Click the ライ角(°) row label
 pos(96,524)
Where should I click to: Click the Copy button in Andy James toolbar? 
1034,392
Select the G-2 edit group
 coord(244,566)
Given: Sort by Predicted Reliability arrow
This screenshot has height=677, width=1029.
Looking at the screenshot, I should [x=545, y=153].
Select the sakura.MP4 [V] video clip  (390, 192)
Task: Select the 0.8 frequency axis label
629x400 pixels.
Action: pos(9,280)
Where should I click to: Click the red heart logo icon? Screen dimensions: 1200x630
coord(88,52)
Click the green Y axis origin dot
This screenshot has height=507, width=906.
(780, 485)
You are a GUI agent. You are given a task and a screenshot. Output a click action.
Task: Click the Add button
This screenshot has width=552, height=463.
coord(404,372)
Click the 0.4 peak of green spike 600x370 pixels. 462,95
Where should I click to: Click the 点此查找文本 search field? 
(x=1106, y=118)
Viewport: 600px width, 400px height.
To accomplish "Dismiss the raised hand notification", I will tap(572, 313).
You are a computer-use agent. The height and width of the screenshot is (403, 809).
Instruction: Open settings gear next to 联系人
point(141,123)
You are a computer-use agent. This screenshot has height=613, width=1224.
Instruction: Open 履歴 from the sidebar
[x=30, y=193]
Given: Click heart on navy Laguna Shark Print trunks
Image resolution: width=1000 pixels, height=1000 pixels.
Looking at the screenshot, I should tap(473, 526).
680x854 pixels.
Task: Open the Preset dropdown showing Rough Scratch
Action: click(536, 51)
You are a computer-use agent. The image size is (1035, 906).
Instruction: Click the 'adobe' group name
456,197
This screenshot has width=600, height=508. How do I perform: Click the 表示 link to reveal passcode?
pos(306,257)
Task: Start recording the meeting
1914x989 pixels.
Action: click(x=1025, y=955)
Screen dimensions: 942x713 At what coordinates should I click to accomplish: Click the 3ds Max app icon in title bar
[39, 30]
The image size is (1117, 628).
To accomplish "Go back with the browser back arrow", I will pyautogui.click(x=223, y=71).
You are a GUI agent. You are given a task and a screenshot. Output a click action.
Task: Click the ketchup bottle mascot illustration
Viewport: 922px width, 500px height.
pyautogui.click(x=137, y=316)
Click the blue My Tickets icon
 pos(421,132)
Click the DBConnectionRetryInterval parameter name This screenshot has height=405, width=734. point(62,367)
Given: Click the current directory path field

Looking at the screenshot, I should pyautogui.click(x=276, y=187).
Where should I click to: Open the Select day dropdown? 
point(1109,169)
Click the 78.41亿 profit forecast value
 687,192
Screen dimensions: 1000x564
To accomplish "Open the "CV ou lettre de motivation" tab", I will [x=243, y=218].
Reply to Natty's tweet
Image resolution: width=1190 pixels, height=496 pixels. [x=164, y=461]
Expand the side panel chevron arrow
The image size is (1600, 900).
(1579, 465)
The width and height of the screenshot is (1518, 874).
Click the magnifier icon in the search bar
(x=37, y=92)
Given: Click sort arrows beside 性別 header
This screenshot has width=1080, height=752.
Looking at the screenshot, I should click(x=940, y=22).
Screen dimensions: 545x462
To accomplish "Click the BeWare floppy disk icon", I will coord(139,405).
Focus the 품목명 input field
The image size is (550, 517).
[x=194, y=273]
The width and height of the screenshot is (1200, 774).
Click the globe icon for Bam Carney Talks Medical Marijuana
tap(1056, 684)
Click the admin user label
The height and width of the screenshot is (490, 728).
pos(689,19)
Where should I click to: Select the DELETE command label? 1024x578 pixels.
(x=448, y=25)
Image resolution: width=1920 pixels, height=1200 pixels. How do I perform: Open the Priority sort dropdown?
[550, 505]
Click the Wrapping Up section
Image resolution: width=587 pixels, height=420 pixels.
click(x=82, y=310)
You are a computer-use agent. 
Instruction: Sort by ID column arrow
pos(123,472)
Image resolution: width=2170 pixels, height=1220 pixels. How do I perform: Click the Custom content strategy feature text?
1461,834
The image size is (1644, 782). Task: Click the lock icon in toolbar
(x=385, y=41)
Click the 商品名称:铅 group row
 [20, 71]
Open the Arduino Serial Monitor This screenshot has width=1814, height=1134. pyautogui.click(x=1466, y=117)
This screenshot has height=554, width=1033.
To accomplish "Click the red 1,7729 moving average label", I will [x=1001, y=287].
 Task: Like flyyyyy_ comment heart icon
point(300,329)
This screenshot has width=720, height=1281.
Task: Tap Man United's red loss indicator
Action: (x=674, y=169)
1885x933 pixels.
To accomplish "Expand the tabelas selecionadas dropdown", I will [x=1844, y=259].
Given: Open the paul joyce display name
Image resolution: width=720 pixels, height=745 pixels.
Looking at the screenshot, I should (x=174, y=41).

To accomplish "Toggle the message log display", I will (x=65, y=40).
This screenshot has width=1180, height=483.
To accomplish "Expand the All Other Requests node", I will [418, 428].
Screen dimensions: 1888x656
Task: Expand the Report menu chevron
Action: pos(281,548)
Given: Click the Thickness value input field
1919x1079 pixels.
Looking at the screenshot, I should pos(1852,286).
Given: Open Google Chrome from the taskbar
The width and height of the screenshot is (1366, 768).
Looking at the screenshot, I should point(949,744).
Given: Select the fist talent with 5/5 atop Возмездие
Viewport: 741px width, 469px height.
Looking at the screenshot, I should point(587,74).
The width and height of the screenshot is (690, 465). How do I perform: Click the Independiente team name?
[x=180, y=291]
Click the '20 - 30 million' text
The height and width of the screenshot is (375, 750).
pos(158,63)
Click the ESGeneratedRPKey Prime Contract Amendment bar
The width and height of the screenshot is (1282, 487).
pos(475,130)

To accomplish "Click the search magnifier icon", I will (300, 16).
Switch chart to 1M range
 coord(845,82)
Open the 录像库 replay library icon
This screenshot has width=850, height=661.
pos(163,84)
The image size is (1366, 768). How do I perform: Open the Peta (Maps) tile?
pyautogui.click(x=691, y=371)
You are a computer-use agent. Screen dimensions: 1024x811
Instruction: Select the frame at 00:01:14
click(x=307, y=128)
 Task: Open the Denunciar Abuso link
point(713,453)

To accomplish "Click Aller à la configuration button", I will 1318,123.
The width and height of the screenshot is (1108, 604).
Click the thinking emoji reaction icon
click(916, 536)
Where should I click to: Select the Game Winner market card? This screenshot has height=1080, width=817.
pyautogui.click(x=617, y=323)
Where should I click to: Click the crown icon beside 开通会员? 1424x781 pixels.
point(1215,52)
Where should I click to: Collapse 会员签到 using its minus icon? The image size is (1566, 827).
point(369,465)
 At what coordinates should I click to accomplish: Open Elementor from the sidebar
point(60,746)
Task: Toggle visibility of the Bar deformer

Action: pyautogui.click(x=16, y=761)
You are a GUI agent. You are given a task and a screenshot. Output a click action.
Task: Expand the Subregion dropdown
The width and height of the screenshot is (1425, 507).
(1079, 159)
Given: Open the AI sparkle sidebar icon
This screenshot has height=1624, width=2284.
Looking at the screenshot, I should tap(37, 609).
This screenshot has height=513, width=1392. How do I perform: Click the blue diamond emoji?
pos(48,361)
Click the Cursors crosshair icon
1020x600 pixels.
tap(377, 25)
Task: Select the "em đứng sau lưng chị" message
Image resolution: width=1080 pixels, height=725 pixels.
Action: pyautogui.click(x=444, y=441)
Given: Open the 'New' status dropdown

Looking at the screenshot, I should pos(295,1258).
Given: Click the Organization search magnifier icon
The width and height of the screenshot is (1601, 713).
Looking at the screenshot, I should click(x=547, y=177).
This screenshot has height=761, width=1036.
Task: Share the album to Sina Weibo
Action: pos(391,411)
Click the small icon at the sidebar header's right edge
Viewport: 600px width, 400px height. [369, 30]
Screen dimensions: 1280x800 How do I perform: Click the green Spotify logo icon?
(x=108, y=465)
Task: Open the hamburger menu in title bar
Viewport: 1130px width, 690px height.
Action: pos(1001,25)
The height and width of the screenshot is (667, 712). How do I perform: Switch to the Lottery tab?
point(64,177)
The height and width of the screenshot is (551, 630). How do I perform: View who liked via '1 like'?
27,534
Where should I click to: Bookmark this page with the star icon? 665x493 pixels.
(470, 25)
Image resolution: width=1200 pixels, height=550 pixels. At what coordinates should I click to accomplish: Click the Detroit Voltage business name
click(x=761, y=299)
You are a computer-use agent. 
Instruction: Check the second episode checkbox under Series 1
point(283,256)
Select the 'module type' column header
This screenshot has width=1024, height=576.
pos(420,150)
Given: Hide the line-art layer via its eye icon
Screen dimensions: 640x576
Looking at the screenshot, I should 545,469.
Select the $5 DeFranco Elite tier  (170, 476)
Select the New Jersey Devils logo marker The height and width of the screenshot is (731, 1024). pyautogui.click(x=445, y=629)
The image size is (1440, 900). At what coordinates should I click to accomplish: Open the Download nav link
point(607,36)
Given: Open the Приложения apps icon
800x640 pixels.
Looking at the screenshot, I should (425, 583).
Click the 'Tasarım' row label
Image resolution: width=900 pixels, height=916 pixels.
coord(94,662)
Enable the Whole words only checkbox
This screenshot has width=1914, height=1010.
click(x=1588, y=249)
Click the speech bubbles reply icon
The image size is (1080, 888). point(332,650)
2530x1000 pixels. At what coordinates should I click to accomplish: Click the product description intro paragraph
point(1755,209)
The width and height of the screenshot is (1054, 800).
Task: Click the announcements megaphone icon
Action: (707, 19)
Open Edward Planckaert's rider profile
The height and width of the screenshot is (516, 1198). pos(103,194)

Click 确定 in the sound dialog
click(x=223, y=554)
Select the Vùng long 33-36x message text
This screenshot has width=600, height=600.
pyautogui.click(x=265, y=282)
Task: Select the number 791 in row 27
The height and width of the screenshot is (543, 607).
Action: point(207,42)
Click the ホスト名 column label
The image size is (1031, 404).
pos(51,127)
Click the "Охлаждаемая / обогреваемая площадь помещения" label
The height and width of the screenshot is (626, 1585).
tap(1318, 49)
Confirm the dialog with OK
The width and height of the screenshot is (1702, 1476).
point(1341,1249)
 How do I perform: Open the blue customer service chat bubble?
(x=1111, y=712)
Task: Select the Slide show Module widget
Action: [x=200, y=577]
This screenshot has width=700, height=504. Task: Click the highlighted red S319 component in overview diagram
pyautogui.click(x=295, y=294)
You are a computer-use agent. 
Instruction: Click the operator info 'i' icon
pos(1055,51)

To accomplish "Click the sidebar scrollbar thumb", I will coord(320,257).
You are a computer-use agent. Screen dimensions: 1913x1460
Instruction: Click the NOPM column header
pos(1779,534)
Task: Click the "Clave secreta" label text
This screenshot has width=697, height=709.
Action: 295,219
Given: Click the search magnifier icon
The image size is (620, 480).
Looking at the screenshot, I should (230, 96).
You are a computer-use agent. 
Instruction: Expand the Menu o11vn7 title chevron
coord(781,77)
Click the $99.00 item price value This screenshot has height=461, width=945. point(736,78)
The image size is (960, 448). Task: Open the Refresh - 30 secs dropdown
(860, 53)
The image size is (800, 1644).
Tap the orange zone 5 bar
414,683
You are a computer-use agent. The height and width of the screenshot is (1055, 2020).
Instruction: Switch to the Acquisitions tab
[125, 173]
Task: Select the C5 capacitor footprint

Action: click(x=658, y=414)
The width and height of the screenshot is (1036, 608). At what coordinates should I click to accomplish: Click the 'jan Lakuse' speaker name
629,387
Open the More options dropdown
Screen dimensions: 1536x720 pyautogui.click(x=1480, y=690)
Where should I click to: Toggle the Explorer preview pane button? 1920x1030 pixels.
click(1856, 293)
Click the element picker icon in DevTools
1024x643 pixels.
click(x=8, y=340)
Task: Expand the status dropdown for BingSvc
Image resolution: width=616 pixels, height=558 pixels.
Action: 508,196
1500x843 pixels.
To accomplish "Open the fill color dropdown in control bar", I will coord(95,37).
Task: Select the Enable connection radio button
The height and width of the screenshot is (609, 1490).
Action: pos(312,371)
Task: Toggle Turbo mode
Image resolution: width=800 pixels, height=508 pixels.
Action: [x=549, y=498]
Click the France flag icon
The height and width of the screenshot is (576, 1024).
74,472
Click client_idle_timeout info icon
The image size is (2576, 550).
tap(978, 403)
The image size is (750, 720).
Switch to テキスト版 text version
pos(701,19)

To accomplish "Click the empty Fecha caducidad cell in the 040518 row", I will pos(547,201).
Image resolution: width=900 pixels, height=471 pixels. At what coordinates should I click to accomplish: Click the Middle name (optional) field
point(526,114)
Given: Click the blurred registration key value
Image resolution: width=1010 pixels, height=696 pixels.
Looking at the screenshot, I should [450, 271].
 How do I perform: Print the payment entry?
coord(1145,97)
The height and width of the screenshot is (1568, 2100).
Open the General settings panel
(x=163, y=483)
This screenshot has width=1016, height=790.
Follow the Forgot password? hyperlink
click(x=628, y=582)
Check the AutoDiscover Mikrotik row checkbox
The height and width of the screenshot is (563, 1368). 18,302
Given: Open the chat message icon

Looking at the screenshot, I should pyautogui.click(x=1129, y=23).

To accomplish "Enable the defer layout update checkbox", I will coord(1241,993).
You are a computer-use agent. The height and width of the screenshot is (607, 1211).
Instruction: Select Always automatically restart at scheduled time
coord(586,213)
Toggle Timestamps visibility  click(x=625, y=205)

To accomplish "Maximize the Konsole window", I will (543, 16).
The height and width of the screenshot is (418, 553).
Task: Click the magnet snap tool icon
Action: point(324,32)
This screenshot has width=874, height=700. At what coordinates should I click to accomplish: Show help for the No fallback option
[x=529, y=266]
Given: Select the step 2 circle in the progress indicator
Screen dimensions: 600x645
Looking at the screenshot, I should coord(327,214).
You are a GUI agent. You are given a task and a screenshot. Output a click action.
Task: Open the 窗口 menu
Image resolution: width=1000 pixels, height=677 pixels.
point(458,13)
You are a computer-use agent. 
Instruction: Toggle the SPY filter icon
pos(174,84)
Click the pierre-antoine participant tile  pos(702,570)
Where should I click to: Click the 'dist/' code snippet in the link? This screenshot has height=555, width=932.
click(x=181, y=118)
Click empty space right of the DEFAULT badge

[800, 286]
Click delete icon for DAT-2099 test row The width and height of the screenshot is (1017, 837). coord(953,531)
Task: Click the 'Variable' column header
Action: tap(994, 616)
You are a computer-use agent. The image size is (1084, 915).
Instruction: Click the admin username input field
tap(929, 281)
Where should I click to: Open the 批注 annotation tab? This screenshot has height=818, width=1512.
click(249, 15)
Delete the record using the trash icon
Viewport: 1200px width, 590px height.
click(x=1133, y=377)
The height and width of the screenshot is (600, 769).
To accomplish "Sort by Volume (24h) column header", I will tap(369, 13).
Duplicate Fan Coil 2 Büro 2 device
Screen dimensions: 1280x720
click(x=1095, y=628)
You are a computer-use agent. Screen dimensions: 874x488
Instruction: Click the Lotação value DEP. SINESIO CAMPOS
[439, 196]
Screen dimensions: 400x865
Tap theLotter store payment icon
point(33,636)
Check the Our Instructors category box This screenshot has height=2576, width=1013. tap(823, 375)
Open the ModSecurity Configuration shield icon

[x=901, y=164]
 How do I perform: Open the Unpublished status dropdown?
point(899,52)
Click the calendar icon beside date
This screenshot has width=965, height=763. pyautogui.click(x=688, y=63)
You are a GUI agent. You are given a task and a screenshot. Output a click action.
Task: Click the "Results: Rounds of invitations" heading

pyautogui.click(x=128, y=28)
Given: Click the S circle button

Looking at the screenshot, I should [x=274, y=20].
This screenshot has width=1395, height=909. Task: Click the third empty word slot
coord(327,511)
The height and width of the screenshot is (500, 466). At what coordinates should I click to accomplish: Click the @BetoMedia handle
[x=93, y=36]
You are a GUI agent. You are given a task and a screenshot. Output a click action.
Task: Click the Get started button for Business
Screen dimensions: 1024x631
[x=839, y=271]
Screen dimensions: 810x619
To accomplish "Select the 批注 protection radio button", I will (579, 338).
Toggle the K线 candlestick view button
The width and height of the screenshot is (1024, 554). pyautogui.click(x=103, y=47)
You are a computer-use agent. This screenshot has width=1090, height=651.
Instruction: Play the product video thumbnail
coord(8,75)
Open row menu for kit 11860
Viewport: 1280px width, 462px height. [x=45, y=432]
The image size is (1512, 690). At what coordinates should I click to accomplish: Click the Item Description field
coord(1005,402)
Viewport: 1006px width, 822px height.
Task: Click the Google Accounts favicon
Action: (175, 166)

WHAT IS BEING ASKED:
Within the entries, count the lines that contain the word "axis". Give that number and no more.

OUTPUT FOR THIS TASK:
2